= Goal of the exercise =
Return every one of the following items verbatim, line for line, with no changes.
::::::::
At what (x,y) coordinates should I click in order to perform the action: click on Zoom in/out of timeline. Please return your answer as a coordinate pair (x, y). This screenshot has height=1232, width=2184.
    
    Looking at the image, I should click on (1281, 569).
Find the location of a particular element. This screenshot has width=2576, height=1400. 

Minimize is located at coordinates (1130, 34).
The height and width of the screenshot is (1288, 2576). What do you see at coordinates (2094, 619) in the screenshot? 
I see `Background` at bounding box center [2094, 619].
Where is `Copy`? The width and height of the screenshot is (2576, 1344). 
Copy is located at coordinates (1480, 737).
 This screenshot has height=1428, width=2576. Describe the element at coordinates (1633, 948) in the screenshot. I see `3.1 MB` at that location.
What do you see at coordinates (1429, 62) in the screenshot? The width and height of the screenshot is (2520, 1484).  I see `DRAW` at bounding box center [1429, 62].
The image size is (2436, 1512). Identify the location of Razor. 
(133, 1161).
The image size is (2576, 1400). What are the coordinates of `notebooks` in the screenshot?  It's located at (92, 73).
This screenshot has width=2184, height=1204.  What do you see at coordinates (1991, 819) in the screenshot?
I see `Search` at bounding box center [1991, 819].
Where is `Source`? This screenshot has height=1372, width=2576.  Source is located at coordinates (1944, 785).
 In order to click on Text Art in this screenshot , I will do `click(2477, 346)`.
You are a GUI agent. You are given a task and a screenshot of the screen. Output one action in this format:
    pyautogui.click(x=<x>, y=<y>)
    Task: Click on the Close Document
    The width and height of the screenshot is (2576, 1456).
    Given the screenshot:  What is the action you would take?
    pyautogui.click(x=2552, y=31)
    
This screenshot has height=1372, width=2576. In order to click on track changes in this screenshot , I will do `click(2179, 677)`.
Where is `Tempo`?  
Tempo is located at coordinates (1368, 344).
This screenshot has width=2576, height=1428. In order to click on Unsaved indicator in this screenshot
::::::::
= Full response =
At what (x,y) coordinates should I click in order to perform the action: click on Zoom in/out of timeline. Please return your answer as a coordinate pair (x, y). This screenshot has height=1232, width=2184.
    
    Looking at the image, I should click on (1281, 569).
Find the location of a particular element. This screenshot has width=2576, height=1400. 

Minimize is located at coordinates (1130, 34).
The height and width of the screenshot is (1288, 2576). What do you see at coordinates (2094, 619) in the screenshot? 
I see `Background` at bounding box center [2094, 619].
Where is `Copy`? The width and height of the screenshot is (2576, 1344). 
Copy is located at coordinates (1480, 737).
 This screenshot has height=1428, width=2576. Describe the element at coordinates (1633, 948) in the screenshot. I see `3.1 MB` at that location.
What do you see at coordinates (1429, 62) in the screenshot? The width and height of the screenshot is (2520, 1484).  I see `DRAW` at bounding box center [1429, 62].
The image size is (2436, 1512). Identify the location of Razor. 
(133, 1161).
The image size is (2576, 1400). What are the coordinates of `notebooks` in the screenshot?  It's located at (92, 73).
This screenshot has width=2184, height=1204.  What do you see at coordinates (1991, 819) in the screenshot?
I see `Search` at bounding box center [1991, 819].
Where is `Source`? This screenshot has height=1372, width=2576.  Source is located at coordinates (1944, 785).
 In order to click on Text Art in this screenshot , I will do `click(2477, 346)`.
You are a GUI agent. You are given a task and a screenshot of the screen. Output one action in this format:
    pyautogui.click(x=<x>, y=<y>)
    Task: Click on the Close Document
    The width and height of the screenshot is (2576, 1456).
    Given the screenshot:  What is the action you would take?
    pyautogui.click(x=2552, y=31)
    
This screenshot has height=1372, width=2576. In order to click on track changes in this screenshot , I will do `click(2179, 677)`.
Where is `Tempo`?  
Tempo is located at coordinates (1368, 344).
This screenshot has width=2576, height=1428. In order to click on Unsaved indicator in this screenshot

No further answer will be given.